[Start EXTRACT PROVIDED]

For example, in 2011 the Maine shipyard delivered Hercules, a 98-foot, 6,300-hp escort and docking tug designed by Robert Allan Ltd. in Vancouver, British Columbia, for Suderman & Young. The tug serves LNG tankers calling at Lake Charles, La.

More recently, W&D completed construction of Mark Moran, an 86-foot, 5,100-hp z-drive designed by Jensen Maritime Consultants in Seattle.  Earlier this year, the tug began doing ship-assist work in Baltimore.

However, unlike other yards, most of the tugs W&D builds are designed in-house, by the company’s executive vice president, Bruce D. Washburn.

“We have no qualms building other people’s designs,” Washburn said. But he noted that more than three-quarters of the boats his company builds in its East Boothbay yard are W&D’s own proprietary designs.

Seabulk Towing’s 93-foot Apollo.

The son of a naval architect, Washburn grew up in southern New England, surrounded by boats. His father worked for a company that designed and built deck gear for sailboats and workboats. So not surprisingly, when Washburn came of age, he headed off to the University of Michigan, where in 1974 he was awarded a degree in naval architecture. He has been designing vessels ever since.

[End EXTRACT PROVIDED]
[Start PROVIDED DATA]

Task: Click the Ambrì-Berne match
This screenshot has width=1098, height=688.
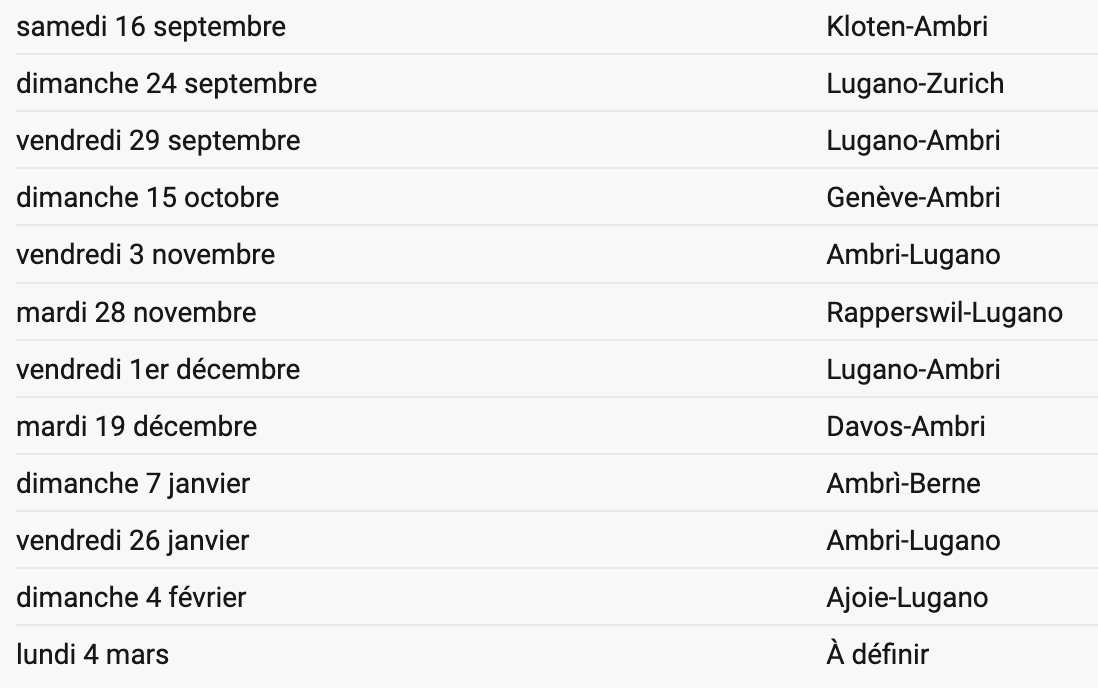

[End PROVIDED DATA]

EXERCISE REQUIREMENTS:
A. Using the tugboat article, explain in one to three sentences why it was not surprising that Washburn went to the University of Michigan to study naval architecture.
B. Pick up the tugboat article right after its last sentence and keep writing it.

ANSWERS BY TASK:
A. Washburn was the son of a naval architect and grew up in southern New England surrounded by boats. His father worked for a company that designed and built deck gear for sailboats and workboats. With that background, it was no surprise that he earned a naval architecture degree from the University of Michigan in 1974.

B.
Washburn is a down-to-earth kind of guy who talks respectfully of the work done by design firms like Robert Allan and Jensen whose names are admired around the world. At the same time, he is proud of the success that a small company like his has been able to achieve, in part because of its ability to offer design services in the contract to build a boat.

W&D did not start out building tugboats. The company began as a backyard venture to build a 70-foot commercial fishing boat on spec in 1977.

Washburn had recently graduated from the University of Michigan and was working at his first professional job in the estimating department of Bath Iron Works (BIW), a defense contractor that specializes in the construction of destroyers for the U.S. Navy (back then the yard had a more diverse portfolio). There Washburn met Bruce Doughty, a BIW piping system supervisor.

They both had an interest in fishing boats at a time when the United States was moving to exclude foreign fishing vessels from a 200-mile-wide zone along its coast. Along with a third partner, they rented the backyard and shop of a well driller in a nearby town and set to work. (The site was three miles from salt water.)

The keel is a key element of a W&D design. Putting the deepest part well aft improves lateral stability and assures good handling.

“The intent was to sell it (the spec boat) and split the profits, if there were any,” he said.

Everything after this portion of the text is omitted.